**** READING PASSAGE ****

Bentham, Jeremy (1748–1832)

Jeremy Bentham was undoubtedly one of the most important and influential figures in the development of modern social science. His numerous writings are major contributions to the development of philosophy, law, government, economics, social administration and public policy, and many have become classic texts in these fields. To these subjects he brought an analytical precision and careful attention to detail which, especially in matters of legal organization and jurisprudence, had not been attempted since Aristotle, and he transformed in method and substance the way these subjects were conceived. He combined a critical rationalism and empiricism with a vision of reform and, latterly, radical reform, which gave unity and direction to what became Philosophic Radicalism. Although he was not the first philosopher to use the greatest happiness principle as the standard of right and wrong, he is rightly remembered as the founder of modern utilitarianism. Many of Bentham’s writings were never published in his lifetime or were completed by various editors. The new edition of the Collected Works (1968-in progress) will replace in approximately sixty-five volumes the inadequate Works of Jeremy Bentham (1838–43), edited by John Bowring, and will reveal for the first time the full extent and scope of Bentham’s work.

**** MATERIAL ****

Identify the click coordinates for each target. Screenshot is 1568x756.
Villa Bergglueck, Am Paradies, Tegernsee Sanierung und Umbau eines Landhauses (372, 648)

****

**SET TASK 1**
Please check each statement against the entry on Jeremy Bentham and mark it yes or no, quoting the exact words of the entry that decide it. (a) Bentham was the first philosopher to use the greatest happiness principle as the standard of right and wrong. (b) The Works of Jeremy Bentham (1838–43) was edited by John Bowring. (c) The new edition of the Collected Works is planned to run to approximately sixty-five volumes.
**SET TASK 2**
According to the entry on Jeremy Bentham, since whom had such analytical precision in matters of legal organization and jurisprudence not been attempted?
**SET TASK 3**
Pick up the entry on Jeremy Bentham after its final sentence and write the next paragraph.

**WRITTEN RESPONSE 1**
(a) No: "Although he was not the first philosopher to use the greatest happiness principle as the standard of right and wrong"
(b) Yes: "the inadequate Works of Jeremy Bentham (1838–43), edited by John Bowring"
(c) Yes: "will replace in approximately sixty-five volumes"

**WRITTEN RESPONSE 2**
Since Aristotle.

**WRITTEN RESPONSE 3**
Bentham is best known for some of his earliest writings. An Introduction to the Principles of Morals and Legislation (printed in 1780 and published in 1789) and Of Laws in General (not published until 1945) are important texts in legal philosophy and, together with his critique of William Blackstone’s Commentaries on the Laws of England in the Comment on the Commentaries (published first in 1928) and A Fragment on Government (1776), represent major landmarks in the development of jurisprudence. The Introduction to the Principles of Morals and Legislation was also intended to serve as an introduction to a penal code, which was an important part of a lifelong ambition, never fully realized, of constructing a complete code of laws (latterly called the Pannomion). At this time Bentham also turned to economic questions which were to occupy him in various forms throughout his life. His first publication was the Defence of Usury (1787), a critique of Adam Smith’s treatment of this subject in The Wealth of Nations.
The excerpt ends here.